First, ask the credit bureau to send notification of the change to any financial institution that has accessed your credit reports in the last six months. They can do the same for any potential employer that has viewed your credit reports over the last two years.
Just note that these actions don’t happen automatically. You have to file a dispute in writing to each applicable credit bureau. But it’s a worthwhile trick to implement if you’ve been trying to get credit recently or if you’ve been applying for a new job requiring a credit check.
What to Do If They Won’t Remove It
If your request for removal is denied, there are a few more methods to try. First, you can always wait for the negative item to drop off naturally.
Most stay on your credit report for up to seven years and stop hurting your credit scores after the first few years lapse. If you’re close to that drop-off mark, it may be worth just exercising a little patience.
If you’ve tried to clean up your credit on your own, consider hiring a professional. Depending on how much your bad credit is costing you in high interest rates or lack of credit altogether, the fee for a professional credit repair service could likely be worth it.
How can you clean up your credit report fast?
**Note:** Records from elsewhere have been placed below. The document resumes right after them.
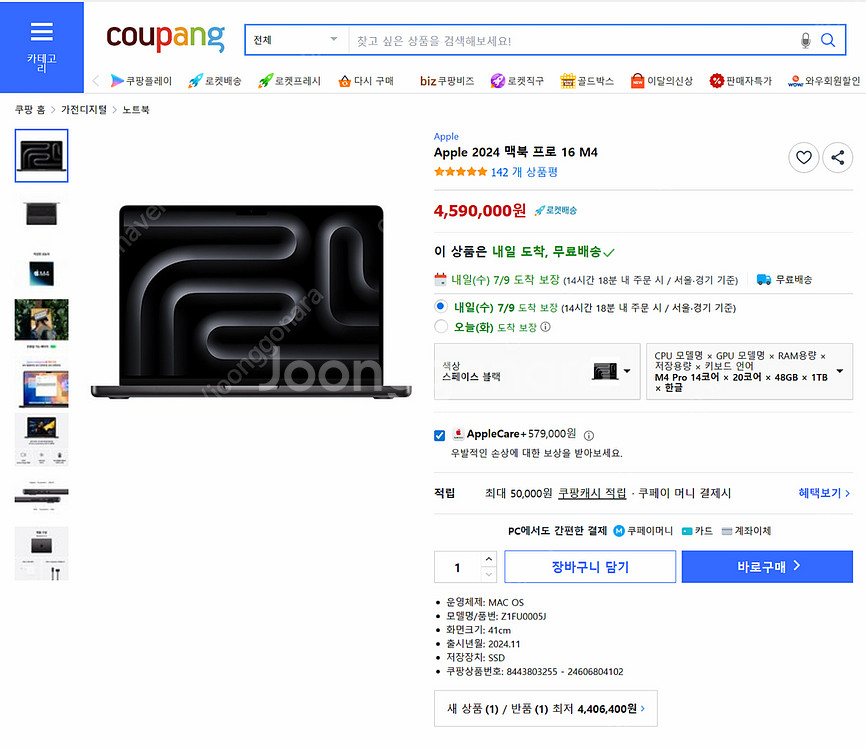This screenshot has width=866, height=750.
Task: Add product to wishlist with the heart icon
Action: (x=804, y=157)
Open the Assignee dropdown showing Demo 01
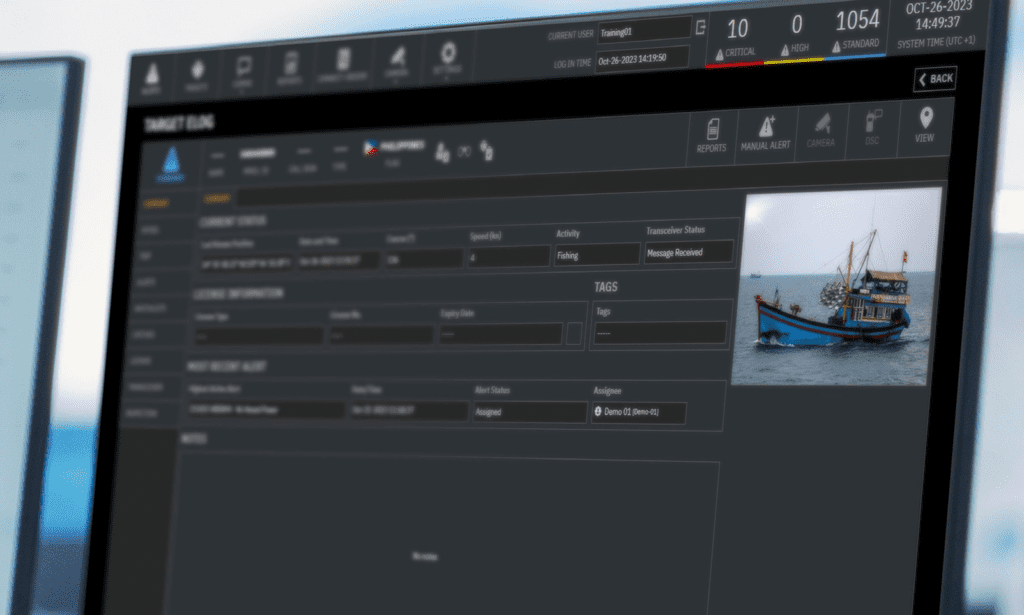 637,412
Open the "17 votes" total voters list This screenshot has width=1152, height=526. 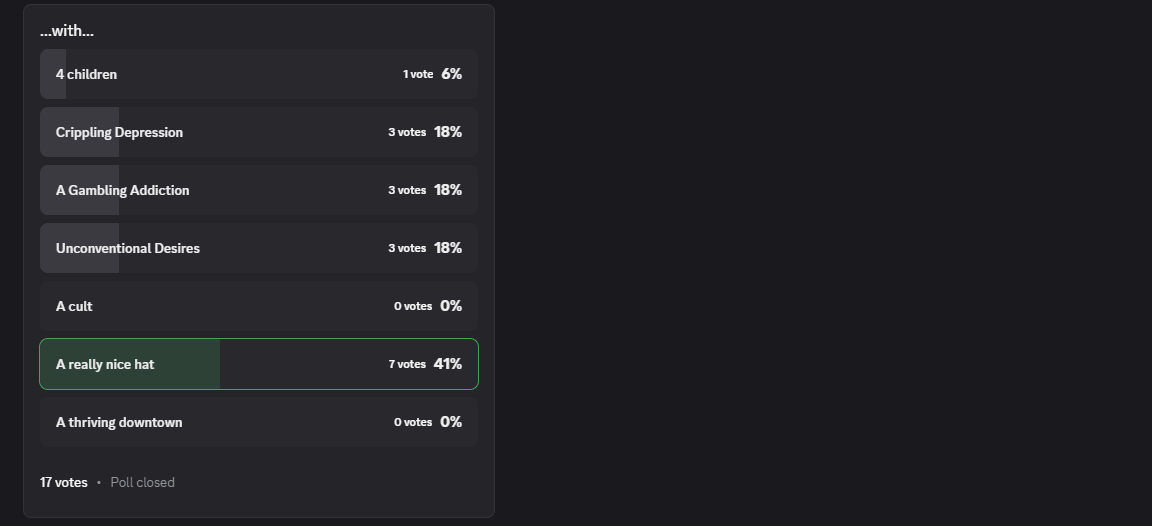click(64, 482)
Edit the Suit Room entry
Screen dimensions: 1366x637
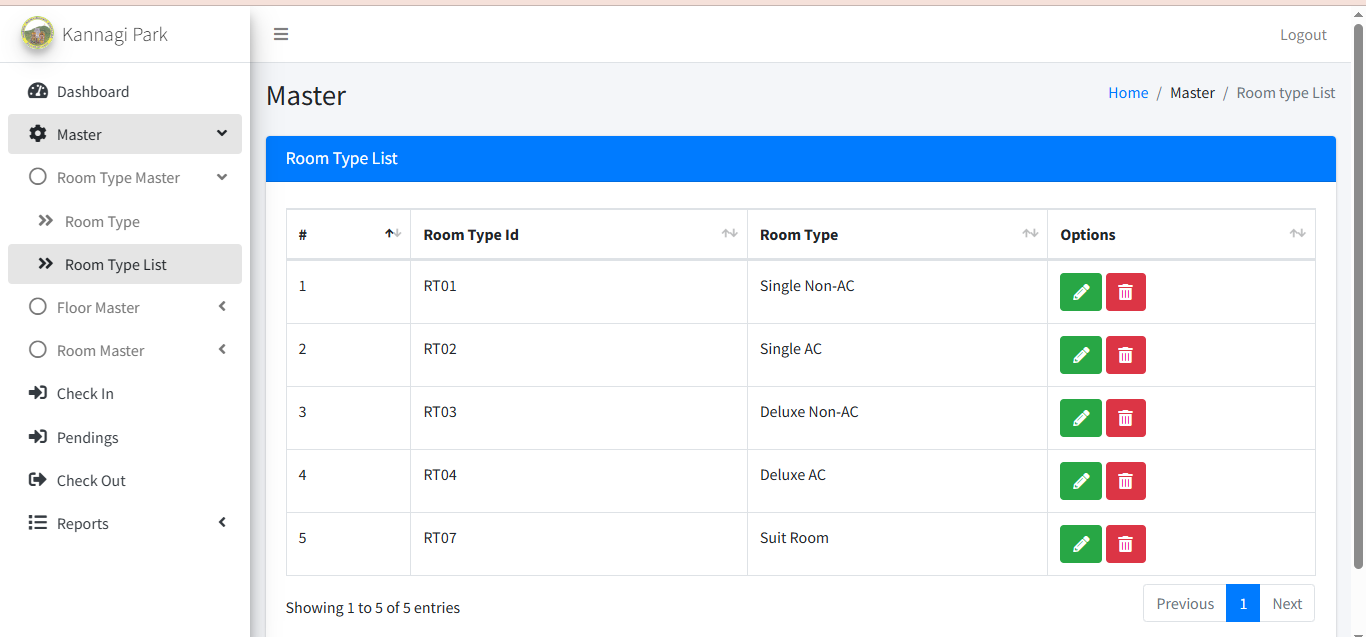[1080, 544]
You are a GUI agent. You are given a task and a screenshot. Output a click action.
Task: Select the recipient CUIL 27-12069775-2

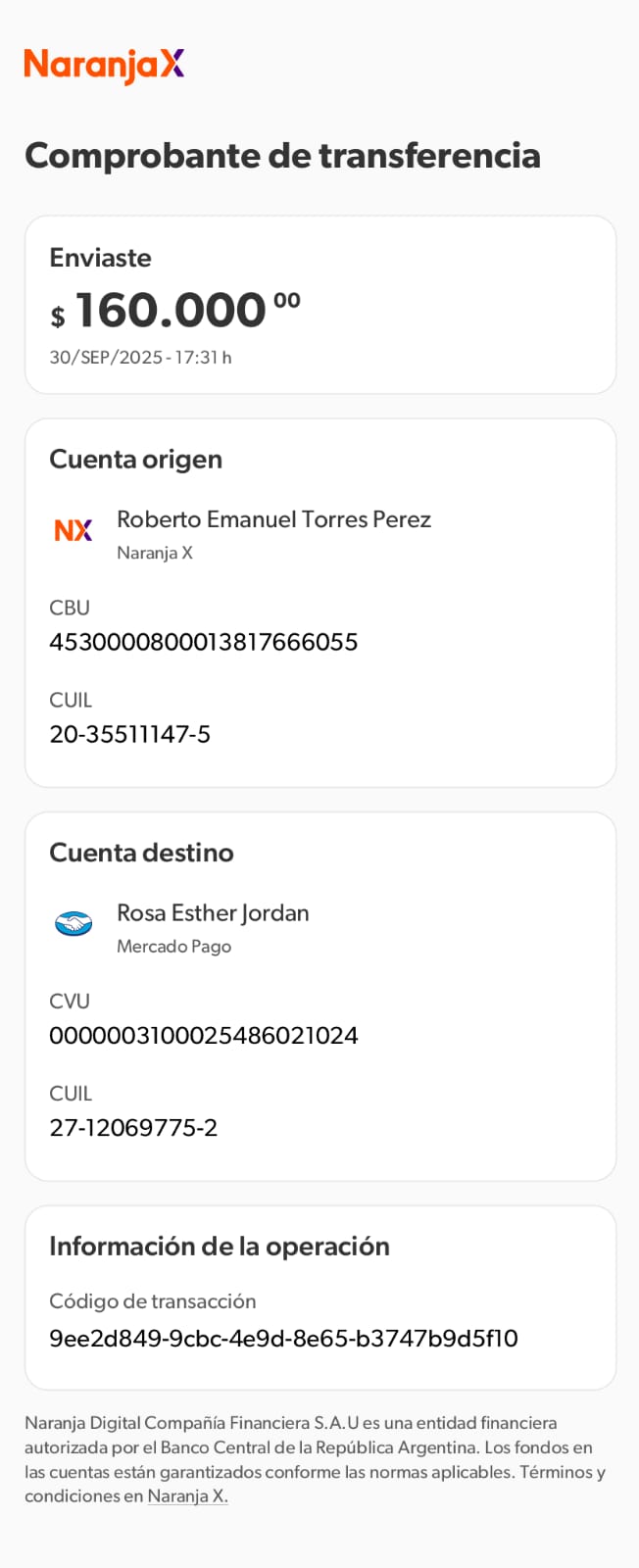click(133, 1127)
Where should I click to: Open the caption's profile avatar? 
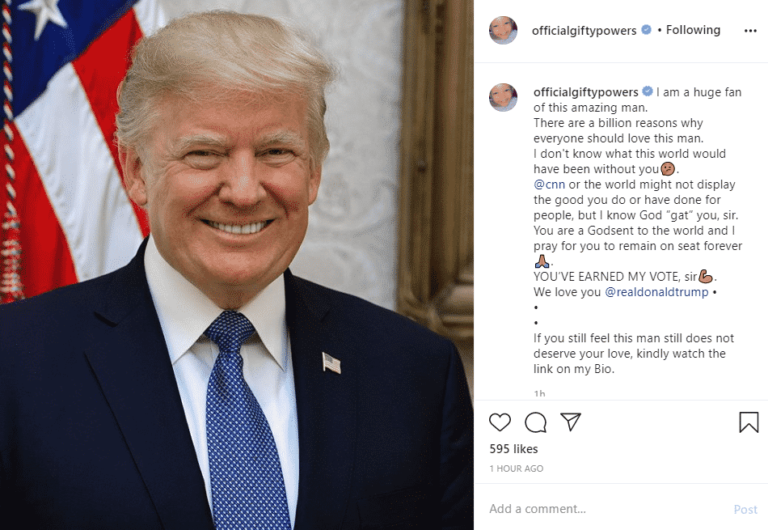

Cleaning up your credit takes some time. But once you’ve initiated the dispute process on your inaccurate negative items, there are other things you can do to repair your credit quickly. They are as follows:
- Reduce or eliminate your revolving debt, particularly from high-interest credit cards.
- Consider a debt consolidation loan or balance transfer credit card. Paying down credit card balances as quickly as possible will help you lower credit utilization ratio.
- Ask for a credit limit increase. This can also help to lower your credit utilization.
- Consider getting a secured credit card. Secured credit cards require a security deposit which will also act as your credit limit. These credit cards allow you to build credit when no one else will give you a credit card. You can often upgrade to a better credit card once you’ve proven yourself to the credit card issuer.